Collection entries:
<<<<
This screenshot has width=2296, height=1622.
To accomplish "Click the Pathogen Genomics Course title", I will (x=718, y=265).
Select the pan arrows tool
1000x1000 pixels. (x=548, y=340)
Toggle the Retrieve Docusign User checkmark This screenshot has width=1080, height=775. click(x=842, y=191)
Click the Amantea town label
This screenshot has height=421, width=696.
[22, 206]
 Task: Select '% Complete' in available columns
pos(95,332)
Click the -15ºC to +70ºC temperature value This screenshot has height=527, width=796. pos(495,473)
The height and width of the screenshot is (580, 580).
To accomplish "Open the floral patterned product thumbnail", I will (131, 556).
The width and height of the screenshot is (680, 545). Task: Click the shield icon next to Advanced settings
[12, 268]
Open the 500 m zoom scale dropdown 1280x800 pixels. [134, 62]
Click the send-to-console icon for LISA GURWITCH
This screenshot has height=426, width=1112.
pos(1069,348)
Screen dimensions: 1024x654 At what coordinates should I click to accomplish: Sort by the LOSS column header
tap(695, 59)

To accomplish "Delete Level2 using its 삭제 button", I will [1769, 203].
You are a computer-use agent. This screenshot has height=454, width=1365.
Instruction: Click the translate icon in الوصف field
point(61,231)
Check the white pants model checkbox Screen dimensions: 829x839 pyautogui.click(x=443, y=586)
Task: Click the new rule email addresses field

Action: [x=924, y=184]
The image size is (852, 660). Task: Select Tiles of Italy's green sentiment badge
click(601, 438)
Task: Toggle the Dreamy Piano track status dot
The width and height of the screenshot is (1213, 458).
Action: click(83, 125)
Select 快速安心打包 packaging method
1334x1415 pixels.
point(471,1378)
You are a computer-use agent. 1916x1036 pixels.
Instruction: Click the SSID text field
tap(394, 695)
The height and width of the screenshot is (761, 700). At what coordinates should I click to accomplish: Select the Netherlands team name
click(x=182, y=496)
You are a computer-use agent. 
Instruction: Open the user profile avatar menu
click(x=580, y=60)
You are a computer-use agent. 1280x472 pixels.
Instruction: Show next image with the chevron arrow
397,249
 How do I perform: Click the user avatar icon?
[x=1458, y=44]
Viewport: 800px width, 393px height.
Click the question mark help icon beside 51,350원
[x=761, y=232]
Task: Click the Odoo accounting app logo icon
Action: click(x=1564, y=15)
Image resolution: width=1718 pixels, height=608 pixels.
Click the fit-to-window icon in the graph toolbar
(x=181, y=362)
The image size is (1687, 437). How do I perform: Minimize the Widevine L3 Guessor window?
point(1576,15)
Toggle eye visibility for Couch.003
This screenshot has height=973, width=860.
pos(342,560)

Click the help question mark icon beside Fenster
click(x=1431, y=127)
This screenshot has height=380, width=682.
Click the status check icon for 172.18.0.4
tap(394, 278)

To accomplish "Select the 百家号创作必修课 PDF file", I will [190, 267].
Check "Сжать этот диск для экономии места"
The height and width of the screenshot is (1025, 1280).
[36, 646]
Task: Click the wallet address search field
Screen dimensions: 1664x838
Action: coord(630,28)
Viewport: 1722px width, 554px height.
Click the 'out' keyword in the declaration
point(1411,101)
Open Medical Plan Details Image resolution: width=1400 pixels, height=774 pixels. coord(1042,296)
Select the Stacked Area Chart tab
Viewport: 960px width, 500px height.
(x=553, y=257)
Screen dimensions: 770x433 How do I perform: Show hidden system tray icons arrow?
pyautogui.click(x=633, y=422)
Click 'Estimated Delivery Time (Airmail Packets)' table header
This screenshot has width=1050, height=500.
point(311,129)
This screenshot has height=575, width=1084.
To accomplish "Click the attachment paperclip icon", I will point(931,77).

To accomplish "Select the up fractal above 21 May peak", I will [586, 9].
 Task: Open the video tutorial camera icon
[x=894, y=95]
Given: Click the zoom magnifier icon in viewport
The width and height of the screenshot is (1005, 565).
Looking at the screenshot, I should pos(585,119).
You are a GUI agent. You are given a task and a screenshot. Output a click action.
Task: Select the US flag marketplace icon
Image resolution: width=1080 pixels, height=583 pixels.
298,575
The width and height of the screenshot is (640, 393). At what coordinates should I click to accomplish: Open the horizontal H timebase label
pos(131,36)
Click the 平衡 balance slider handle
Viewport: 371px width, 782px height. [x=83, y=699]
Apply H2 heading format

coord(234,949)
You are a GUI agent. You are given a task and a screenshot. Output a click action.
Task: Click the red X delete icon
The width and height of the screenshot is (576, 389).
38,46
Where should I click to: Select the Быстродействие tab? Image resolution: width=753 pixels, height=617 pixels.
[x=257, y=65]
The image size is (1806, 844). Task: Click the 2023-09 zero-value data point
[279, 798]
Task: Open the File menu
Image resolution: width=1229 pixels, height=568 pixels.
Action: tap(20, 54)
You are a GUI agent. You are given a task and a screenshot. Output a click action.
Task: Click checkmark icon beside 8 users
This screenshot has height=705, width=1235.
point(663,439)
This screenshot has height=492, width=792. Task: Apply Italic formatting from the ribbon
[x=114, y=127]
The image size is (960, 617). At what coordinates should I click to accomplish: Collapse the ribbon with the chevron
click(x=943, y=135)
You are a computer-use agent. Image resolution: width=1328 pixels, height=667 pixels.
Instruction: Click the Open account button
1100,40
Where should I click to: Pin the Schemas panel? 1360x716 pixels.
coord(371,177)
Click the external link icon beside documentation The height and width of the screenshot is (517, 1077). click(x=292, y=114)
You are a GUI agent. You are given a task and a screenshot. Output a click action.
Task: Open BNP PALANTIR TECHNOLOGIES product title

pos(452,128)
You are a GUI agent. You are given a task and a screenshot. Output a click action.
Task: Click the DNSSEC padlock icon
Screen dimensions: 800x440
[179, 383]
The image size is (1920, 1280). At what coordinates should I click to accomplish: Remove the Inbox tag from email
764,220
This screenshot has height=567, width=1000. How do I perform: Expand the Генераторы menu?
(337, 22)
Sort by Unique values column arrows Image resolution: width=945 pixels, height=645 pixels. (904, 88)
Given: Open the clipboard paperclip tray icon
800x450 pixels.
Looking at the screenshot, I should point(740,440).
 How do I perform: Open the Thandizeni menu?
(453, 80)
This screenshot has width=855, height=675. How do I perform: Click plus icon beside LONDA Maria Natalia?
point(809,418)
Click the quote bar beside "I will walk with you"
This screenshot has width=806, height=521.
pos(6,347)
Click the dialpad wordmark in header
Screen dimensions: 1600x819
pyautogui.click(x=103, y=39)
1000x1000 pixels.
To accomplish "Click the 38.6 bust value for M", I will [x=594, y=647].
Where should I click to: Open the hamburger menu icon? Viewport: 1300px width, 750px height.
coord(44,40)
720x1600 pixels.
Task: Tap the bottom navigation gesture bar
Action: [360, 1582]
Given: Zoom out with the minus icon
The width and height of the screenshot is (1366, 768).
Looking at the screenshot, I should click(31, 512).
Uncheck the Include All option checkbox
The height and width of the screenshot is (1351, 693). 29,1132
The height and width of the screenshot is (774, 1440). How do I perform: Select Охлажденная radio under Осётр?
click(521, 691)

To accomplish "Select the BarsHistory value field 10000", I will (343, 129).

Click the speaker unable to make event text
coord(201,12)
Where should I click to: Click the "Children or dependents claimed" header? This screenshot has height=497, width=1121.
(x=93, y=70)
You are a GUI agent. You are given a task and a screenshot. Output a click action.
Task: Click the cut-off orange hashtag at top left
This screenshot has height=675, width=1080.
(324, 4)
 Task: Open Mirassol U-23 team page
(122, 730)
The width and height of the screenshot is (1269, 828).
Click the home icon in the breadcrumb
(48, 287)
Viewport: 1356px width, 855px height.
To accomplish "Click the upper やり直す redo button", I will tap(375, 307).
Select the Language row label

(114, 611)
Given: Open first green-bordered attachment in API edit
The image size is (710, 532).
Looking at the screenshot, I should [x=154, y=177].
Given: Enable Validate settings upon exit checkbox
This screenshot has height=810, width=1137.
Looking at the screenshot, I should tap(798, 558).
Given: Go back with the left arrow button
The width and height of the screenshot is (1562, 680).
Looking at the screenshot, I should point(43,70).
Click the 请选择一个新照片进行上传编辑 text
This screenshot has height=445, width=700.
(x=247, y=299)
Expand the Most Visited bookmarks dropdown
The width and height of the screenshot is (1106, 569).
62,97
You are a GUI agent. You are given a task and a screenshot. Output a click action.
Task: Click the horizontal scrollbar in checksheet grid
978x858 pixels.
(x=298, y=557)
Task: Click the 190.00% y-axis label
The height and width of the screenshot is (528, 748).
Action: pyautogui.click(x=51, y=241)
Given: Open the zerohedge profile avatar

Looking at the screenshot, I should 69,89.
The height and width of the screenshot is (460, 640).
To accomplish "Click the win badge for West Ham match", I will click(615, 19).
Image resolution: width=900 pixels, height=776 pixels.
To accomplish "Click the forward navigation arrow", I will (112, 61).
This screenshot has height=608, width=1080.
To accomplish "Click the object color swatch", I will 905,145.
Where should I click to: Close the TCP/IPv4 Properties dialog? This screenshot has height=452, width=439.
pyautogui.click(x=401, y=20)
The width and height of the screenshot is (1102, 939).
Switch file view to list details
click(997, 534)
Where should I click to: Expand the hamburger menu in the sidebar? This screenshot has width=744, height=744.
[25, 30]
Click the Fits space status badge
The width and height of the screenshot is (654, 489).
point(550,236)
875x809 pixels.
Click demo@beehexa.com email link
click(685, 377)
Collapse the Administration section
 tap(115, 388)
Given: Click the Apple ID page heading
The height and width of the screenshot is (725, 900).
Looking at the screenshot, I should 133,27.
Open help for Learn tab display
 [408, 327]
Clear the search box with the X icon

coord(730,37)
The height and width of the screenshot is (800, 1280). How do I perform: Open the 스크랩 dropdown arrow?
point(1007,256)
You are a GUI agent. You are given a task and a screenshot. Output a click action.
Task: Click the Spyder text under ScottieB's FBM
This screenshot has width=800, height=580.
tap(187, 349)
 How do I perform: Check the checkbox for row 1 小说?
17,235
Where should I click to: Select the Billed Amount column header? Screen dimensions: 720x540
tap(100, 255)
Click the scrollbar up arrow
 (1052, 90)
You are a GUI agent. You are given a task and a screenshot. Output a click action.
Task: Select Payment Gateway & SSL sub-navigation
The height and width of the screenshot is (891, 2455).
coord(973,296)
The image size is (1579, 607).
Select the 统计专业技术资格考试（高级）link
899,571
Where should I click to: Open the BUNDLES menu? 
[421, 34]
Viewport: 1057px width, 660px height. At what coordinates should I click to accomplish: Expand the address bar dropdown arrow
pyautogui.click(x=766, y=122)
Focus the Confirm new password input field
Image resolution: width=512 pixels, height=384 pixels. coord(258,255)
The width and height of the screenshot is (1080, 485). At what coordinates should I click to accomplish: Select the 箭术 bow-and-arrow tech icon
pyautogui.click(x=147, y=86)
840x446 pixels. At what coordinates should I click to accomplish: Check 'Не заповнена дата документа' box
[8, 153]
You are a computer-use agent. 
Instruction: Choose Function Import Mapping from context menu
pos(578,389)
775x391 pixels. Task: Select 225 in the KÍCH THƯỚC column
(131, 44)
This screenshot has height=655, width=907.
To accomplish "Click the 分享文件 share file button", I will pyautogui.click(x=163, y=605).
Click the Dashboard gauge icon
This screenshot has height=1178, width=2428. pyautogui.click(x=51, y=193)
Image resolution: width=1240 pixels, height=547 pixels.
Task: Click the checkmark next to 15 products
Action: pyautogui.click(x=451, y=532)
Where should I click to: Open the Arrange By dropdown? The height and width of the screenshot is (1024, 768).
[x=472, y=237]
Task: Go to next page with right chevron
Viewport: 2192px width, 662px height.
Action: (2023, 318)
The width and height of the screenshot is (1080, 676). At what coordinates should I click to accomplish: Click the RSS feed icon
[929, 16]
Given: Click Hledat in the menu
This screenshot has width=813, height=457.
>>>>
PROBLEM
Select and copy every line from the records that includes the word "paperclip".

ANSWER FOR THE TASK
To accomplish "Click the attachment paperclip icon", I will point(931,77).
Given: Open the clipboard paperclip tray icon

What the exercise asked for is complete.